Task prompt: Pull every line from the records that has the word "title" in it.

========================================================================

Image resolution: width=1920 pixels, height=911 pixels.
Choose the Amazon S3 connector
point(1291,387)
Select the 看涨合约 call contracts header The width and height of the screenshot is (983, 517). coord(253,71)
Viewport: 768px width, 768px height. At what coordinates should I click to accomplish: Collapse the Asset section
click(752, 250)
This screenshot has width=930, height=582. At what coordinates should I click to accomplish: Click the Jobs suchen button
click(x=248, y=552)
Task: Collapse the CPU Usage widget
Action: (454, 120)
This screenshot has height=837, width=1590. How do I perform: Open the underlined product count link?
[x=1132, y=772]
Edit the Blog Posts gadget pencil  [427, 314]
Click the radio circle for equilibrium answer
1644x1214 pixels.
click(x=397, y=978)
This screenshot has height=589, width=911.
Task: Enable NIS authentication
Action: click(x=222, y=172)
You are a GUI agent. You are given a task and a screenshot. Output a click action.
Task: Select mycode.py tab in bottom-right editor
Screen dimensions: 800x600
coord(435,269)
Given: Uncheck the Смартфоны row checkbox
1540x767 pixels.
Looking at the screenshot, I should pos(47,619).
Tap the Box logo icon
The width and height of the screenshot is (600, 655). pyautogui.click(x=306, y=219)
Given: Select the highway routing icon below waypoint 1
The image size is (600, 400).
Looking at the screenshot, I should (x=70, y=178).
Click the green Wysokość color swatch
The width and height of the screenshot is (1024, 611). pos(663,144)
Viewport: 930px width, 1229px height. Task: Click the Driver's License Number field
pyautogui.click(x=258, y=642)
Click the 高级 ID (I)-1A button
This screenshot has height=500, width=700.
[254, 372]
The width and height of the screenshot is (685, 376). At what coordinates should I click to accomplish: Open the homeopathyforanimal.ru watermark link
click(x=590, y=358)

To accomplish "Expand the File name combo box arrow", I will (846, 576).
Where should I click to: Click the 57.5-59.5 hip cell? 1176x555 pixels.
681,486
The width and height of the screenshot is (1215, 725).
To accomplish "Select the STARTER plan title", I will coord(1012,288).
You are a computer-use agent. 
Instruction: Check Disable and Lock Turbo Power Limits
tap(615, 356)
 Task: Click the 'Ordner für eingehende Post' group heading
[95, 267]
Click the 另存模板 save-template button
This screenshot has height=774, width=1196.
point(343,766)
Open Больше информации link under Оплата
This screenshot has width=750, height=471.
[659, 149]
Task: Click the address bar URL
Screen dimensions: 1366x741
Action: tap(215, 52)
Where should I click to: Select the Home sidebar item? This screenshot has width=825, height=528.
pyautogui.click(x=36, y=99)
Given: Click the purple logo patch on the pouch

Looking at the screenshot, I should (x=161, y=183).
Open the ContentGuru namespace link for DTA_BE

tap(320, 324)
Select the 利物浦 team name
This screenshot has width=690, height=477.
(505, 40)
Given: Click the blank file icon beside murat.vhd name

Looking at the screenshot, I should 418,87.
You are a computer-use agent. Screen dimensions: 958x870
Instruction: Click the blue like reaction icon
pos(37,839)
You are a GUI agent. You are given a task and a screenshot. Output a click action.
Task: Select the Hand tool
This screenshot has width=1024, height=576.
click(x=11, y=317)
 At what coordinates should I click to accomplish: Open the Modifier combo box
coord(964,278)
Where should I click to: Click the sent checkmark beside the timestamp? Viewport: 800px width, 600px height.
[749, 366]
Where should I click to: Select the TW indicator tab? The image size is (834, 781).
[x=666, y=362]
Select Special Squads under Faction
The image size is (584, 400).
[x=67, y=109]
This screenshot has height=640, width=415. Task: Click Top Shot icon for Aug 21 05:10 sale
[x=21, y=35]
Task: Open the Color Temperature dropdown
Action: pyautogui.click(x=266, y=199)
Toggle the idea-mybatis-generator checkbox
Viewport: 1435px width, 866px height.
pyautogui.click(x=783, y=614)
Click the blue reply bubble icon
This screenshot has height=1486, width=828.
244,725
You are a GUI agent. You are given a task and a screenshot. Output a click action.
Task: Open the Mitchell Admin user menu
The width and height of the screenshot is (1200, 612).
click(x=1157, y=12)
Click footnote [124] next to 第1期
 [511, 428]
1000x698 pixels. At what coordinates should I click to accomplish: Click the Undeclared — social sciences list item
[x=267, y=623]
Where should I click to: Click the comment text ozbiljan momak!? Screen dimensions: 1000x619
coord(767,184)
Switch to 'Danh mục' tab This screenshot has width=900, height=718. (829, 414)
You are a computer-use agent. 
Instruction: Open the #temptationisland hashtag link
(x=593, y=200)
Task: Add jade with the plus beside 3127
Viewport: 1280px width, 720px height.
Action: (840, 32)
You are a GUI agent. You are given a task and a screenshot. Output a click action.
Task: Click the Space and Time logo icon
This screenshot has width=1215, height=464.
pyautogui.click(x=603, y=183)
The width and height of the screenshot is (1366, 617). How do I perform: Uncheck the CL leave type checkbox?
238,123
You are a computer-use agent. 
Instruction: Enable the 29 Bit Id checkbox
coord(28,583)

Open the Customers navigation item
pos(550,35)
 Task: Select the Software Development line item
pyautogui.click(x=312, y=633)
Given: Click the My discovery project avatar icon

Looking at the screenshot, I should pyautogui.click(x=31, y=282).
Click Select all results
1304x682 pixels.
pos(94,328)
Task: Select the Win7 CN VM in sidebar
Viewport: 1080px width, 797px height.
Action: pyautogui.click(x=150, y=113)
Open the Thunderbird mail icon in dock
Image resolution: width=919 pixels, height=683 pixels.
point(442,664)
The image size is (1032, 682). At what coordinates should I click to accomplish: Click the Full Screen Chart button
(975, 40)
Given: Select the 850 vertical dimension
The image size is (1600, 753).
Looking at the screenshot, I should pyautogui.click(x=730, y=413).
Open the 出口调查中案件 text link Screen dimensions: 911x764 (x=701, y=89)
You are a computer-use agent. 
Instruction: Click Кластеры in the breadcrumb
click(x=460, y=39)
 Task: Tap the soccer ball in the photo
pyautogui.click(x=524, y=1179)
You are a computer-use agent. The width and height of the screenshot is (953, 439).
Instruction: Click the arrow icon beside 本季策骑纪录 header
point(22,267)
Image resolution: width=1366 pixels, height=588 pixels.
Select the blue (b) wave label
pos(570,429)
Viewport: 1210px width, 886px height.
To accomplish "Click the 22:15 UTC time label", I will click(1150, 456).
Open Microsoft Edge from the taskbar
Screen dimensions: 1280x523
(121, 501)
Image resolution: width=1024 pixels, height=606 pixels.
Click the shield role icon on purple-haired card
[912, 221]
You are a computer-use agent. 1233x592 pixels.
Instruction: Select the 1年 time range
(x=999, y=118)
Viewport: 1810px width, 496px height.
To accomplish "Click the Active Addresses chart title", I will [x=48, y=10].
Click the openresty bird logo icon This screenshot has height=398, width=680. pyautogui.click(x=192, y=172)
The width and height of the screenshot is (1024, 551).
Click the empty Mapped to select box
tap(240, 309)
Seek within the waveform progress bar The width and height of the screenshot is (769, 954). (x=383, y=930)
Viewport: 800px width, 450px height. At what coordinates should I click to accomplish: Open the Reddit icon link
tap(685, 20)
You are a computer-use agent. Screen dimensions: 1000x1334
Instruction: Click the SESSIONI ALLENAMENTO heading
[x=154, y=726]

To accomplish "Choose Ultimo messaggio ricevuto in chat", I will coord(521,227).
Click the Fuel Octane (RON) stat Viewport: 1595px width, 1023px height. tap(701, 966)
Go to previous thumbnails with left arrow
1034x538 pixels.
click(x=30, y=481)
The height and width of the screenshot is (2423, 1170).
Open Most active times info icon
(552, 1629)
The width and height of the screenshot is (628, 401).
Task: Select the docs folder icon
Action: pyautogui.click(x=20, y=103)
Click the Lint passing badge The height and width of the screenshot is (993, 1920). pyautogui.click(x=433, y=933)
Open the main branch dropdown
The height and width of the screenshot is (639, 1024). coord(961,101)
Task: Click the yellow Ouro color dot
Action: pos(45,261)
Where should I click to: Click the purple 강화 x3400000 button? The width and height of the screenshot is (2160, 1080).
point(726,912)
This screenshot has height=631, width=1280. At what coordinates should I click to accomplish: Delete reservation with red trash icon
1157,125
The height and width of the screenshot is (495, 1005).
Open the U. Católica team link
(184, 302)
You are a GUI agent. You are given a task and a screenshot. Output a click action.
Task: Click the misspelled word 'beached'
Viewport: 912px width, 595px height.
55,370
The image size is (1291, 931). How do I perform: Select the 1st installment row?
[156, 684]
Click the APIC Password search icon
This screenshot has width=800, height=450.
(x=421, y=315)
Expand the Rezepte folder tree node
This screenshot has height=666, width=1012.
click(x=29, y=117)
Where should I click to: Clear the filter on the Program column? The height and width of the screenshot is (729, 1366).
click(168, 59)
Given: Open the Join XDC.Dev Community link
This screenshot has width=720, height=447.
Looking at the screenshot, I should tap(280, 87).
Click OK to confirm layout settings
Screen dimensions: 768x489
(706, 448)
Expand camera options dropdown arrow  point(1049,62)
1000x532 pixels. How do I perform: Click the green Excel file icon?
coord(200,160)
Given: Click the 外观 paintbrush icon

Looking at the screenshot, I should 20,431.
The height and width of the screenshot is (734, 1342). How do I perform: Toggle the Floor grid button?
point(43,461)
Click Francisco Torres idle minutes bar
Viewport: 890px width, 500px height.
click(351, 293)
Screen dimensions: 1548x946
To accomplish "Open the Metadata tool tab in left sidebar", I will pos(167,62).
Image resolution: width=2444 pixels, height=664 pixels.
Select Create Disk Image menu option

========================================================================

Answer to this exercise:
To accomplish "Select the STARTER plan title", I will coord(1012,288).
To accomplish "Click the Active Addresses chart title", I will [x=48, y=10].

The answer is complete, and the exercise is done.